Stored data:

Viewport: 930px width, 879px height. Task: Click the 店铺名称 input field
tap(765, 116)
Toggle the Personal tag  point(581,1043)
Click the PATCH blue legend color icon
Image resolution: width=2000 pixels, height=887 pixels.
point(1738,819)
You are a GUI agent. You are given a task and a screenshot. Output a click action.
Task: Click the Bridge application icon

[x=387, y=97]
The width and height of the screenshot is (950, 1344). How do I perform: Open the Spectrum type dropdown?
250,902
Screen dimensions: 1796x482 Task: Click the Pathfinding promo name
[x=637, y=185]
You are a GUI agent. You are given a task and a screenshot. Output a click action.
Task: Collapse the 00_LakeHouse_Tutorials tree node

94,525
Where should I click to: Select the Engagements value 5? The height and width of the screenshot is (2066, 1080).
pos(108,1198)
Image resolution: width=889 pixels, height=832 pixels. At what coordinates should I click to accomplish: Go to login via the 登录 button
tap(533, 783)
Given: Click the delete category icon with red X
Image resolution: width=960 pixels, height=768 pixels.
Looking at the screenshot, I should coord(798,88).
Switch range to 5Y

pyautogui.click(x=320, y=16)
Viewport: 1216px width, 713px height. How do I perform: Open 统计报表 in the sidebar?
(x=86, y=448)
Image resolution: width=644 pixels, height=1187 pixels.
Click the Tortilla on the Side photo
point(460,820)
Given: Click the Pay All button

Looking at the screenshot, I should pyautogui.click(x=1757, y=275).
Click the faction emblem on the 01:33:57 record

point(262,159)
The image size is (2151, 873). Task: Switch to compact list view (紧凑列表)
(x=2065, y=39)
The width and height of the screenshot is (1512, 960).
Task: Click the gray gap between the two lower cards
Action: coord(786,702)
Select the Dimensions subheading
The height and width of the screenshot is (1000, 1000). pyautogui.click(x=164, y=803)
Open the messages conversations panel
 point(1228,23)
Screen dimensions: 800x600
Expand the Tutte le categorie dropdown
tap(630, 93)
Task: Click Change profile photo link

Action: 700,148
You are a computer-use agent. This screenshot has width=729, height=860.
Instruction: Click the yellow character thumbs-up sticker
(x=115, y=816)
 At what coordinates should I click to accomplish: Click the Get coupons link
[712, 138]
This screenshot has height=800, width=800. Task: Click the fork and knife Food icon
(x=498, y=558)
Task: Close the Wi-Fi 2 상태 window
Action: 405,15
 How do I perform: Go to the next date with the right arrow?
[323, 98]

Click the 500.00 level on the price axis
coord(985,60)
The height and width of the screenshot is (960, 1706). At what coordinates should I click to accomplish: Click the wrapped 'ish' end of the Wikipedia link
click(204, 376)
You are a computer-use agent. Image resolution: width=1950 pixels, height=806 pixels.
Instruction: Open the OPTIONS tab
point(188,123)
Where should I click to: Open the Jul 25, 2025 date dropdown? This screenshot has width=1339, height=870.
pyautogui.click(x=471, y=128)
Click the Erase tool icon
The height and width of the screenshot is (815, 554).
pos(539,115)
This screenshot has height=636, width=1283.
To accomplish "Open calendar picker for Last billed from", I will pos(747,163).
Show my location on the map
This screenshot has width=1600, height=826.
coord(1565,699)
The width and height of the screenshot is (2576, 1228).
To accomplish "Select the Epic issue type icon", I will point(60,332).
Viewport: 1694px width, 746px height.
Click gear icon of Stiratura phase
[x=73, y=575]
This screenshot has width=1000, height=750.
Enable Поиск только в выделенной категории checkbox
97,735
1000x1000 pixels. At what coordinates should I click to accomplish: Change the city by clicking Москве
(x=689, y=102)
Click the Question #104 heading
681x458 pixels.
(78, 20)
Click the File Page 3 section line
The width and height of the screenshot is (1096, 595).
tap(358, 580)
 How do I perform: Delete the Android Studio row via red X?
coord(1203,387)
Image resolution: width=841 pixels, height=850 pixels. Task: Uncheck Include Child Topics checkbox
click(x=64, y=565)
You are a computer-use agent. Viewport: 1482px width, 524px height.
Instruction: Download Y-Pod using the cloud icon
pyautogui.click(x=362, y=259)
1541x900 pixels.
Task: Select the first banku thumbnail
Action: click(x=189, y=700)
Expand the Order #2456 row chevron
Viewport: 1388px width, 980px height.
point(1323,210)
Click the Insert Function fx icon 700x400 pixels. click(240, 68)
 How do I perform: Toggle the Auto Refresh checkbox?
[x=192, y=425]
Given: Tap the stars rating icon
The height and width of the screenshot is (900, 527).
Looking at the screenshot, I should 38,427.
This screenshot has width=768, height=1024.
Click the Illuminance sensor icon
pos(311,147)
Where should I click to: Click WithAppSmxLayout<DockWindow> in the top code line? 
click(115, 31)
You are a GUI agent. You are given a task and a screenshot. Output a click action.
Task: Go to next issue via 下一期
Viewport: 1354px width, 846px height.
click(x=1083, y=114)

ACTIVITY:
All of the entries should be transcribed exactly as they appear.

OUTPUT FOR THIS TASK:
Viewport: 930px width, 879px height. Task: Click the 店铺名称 input field
tap(765, 116)
Toggle the Personal tag  point(581,1043)
Click the PATCH blue legend color icon
Image resolution: width=2000 pixels, height=887 pixels.
point(1738,819)
You are a GUI agent. You are given a task and a screenshot. Output a click action.
Task: Click the Bridge application icon

[x=387, y=97]
The width and height of the screenshot is (950, 1344). How do I perform: Open the Spectrum type dropdown?
250,902
Screen dimensions: 1796x482 Task: Click the Pathfinding promo name
[x=637, y=185]
You are a GUI agent. You are given a task and a screenshot. Output a click action.
Task: Collapse the 00_LakeHouse_Tutorials tree node

94,525
Where should I click to: Select the Engagements value 5? The height and width of the screenshot is (2066, 1080).
pos(108,1198)
Image resolution: width=889 pixels, height=832 pixels. At what coordinates should I click to accomplish: Go to login via the 登录 button
tap(533, 783)
Given: Click the delete category icon with red X
Image resolution: width=960 pixels, height=768 pixels.
Looking at the screenshot, I should coord(798,88).
Switch range to 5Y

pyautogui.click(x=320, y=16)
Viewport: 1216px width, 713px height. How do I perform: Open 统计报表 in the sidebar?
(x=86, y=448)
Image resolution: width=644 pixels, height=1187 pixels.
Click the Tortilla on the Side photo
point(460,820)
Given: Click the Pay All button

Looking at the screenshot, I should pyautogui.click(x=1757, y=275).
Click the faction emblem on the 01:33:57 record

point(262,159)
The image size is (2151, 873). Task: Switch to compact list view (紧凑列表)
(x=2065, y=39)
The width and height of the screenshot is (1512, 960).
Task: Click the gray gap between the two lower cards
Action: coord(786,702)
Select the Dimensions subheading
The height and width of the screenshot is (1000, 1000). pyautogui.click(x=164, y=803)
Open the messages conversations panel
 point(1228,23)
Screen dimensions: 800x600
Expand the Tutte le categorie dropdown
tap(630, 93)
Task: Click Change profile photo link

Action: 700,148
You are a computer-use agent. This screenshot has width=729, height=860.
Instruction: Click the yellow character thumbs-up sticker
(x=115, y=816)
 At what coordinates should I click to accomplish: Click the Get coupons link
[712, 138]
This screenshot has height=800, width=800. Task: Click the fork and knife Food icon
(x=498, y=558)
Task: Close the Wi-Fi 2 상태 window
Action: 405,15
 How do I perform: Go to the next date with the right arrow?
[323, 98]

Click the 500.00 level on the price axis
coord(985,60)
The height and width of the screenshot is (960, 1706). At what coordinates should I click to accomplish: Click the wrapped 'ish' end of the Wikipedia link
click(204, 376)
You are a computer-use agent. Image resolution: width=1950 pixels, height=806 pixels.
Instruction: Open the OPTIONS tab
point(188,123)
Where should I click to: Open the Jul 25, 2025 date dropdown? This screenshot has width=1339, height=870.
pyautogui.click(x=471, y=128)
Click the Erase tool icon
The height and width of the screenshot is (815, 554).
pos(539,115)
This screenshot has height=636, width=1283.
To accomplish "Open calendar picker for Last billed from", I will pos(747,163).
Show my location on the map
This screenshot has width=1600, height=826.
coord(1565,699)
The width and height of the screenshot is (2576, 1228).
To accomplish "Select the Epic issue type icon", I will point(60,332).
Viewport: 1694px width, 746px height.
Click gear icon of Stiratura phase
[x=73, y=575]
This screenshot has width=1000, height=750.
Enable Поиск только в выделенной категории checkbox
97,735
1000x1000 pixels. At what coordinates should I click to accomplish: Change the city by clicking Москве
(x=689, y=102)
Click the Question #104 heading
681x458 pixels.
(78, 20)
Click the File Page 3 section line
The width and height of the screenshot is (1096, 595).
tap(358, 580)
 How do I perform: Delete the Android Studio row via red X?
coord(1203,387)
Image resolution: width=841 pixels, height=850 pixels. Task: Uncheck Include Child Topics checkbox
click(x=64, y=565)
You are a computer-use agent. Viewport: 1482px width, 524px height.
Instruction: Download Y-Pod using the cloud icon
pyautogui.click(x=362, y=259)
1541x900 pixels.
Task: Select the first banku thumbnail
Action: click(x=189, y=700)
Expand the Order #2456 row chevron
Viewport: 1388px width, 980px height.
point(1323,210)
Click the Insert Function fx icon 700x400 pixels. click(240, 68)
 How do I perform: Toggle the Auto Refresh checkbox?
[x=192, y=425]
Given: Tap the stars rating icon
The height and width of the screenshot is (900, 527).
Looking at the screenshot, I should 38,427.
This screenshot has width=768, height=1024.
Click the Illuminance sensor icon
pos(311,147)
Where should I click to: Click WithAppSmxLayout<DockWindow> in the top code line? 
click(115, 31)
You are a GUI agent. You are given a task and a screenshot. Output a click action.
Task: Go to next issue via 下一期
Viewport: 1354px width, 846px height.
click(x=1083, y=114)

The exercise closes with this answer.